Alıştırma Görevleri →
• A. Okuma metnine göre babam kadehini nereye bırakıyor?
• B. Lütfen okuma metninde "Hareketin Sırrı" ifadesinden "kıyametini seyre dalacak." ifadesine kadar olan kısmı yeniden yazın ve "gezegenler" yerine "yıldızlar" koyarak güncelleyin.

Okuma Metni →
::::

Katkıda bulunanlar

Pazar, Mart 25, 2012

Hareketin Sırrı

kadehini masaya usulca bırakan babam bilmiyor, bu dünyanın yükü nasıl taşınır. dünya dediysem, tek dünya yok bu evrende. herkes bir atlas olmuş, kendi dünyasını omuzlamış. okyanuslar taşıyor omuzlarımızın üzerinden, sırtımıza doğru, terle karışık...

bu evrende herkesin bir yeri var, herkes o yeri arıyor. yoksa neden dönüp dursun gezegenler, galaksiler? buldukları anda duracaklar. o anın adı belki huzur olacak, belki de kıyamet. aramayı bıraktığında, sırtındaki dünyasını indirip sırtını verdiğinde o dünyaya, ya huzurunu bulmuş olacak insanoğlu ya da kıyametini seyre dalacak.

::::

Verilen Veriler →
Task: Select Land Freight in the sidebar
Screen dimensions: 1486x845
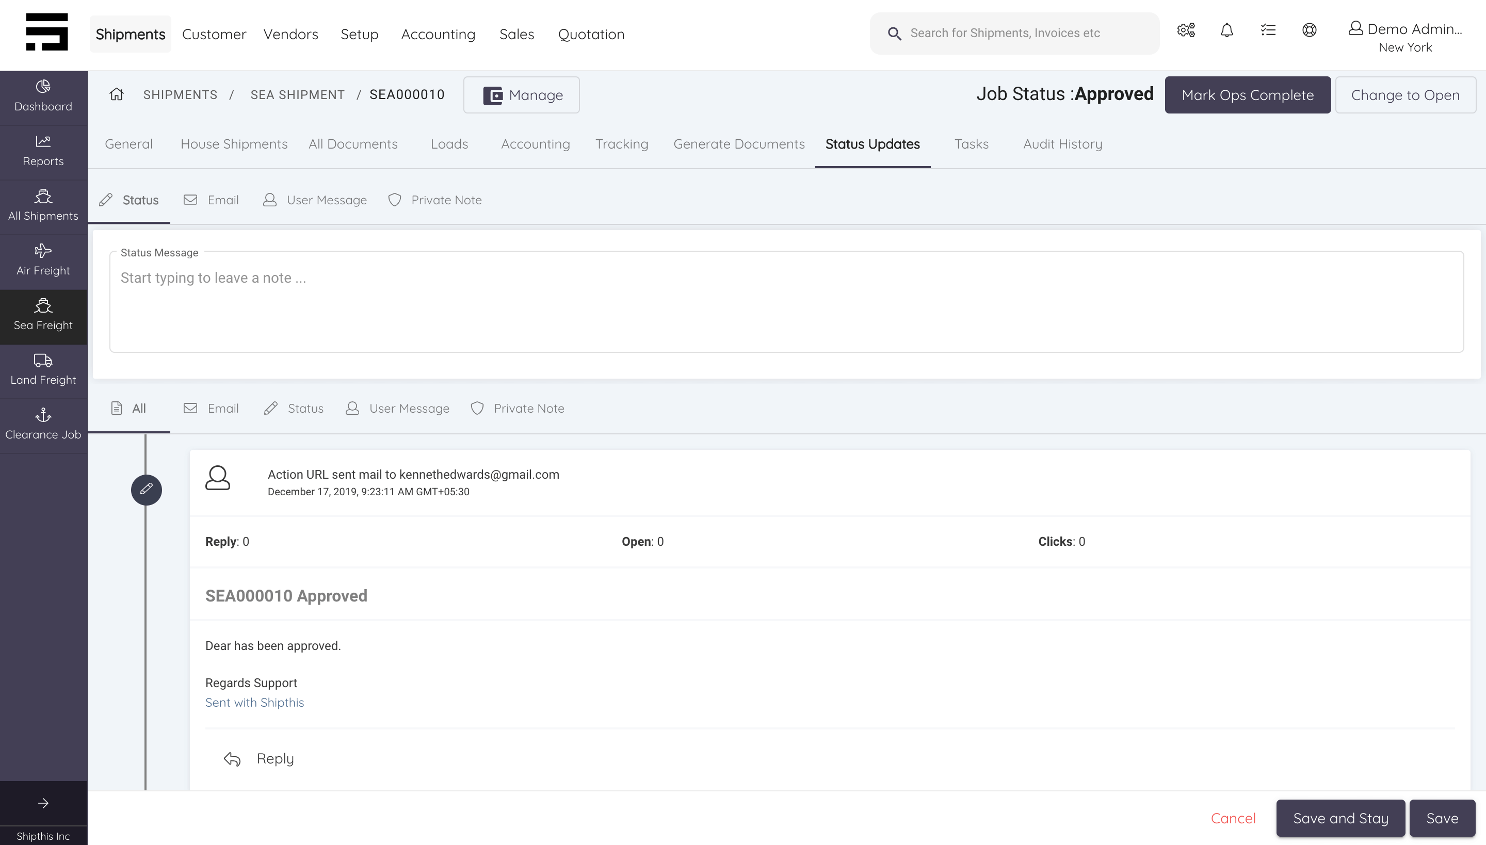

::::

Cevaplar →
• A. Masaya.

• B.
Hareketin Sırrı

kadehini masaya usulca bırakan babam bilmiyor, bu dünyanın yükü nasıl taşınır. dünya dediysem, tek dünya yok bu evrende. herkes bir atlas olmuş, kendi dünyasını omuzlamış. okyanuslar taşıyor omuzlarımızın üzerinden, sırtımıza doğru, terle karışık...

bu evrende herkesin bir yeri var, herkes o yeri arıyor. yoksa neden dönüp dursun yıldızlar, galaksiler? buldukları anda duracaklar. o anın adı belki huzur olacak, belki de kıyamet. aramayı bıraktığında, sırtındaki dünyasını indirip sırtını verdiğinde o dünyaya, ya huzurunu bulmuş olacak insanoğlu ya da kıyametini seyre dalacak.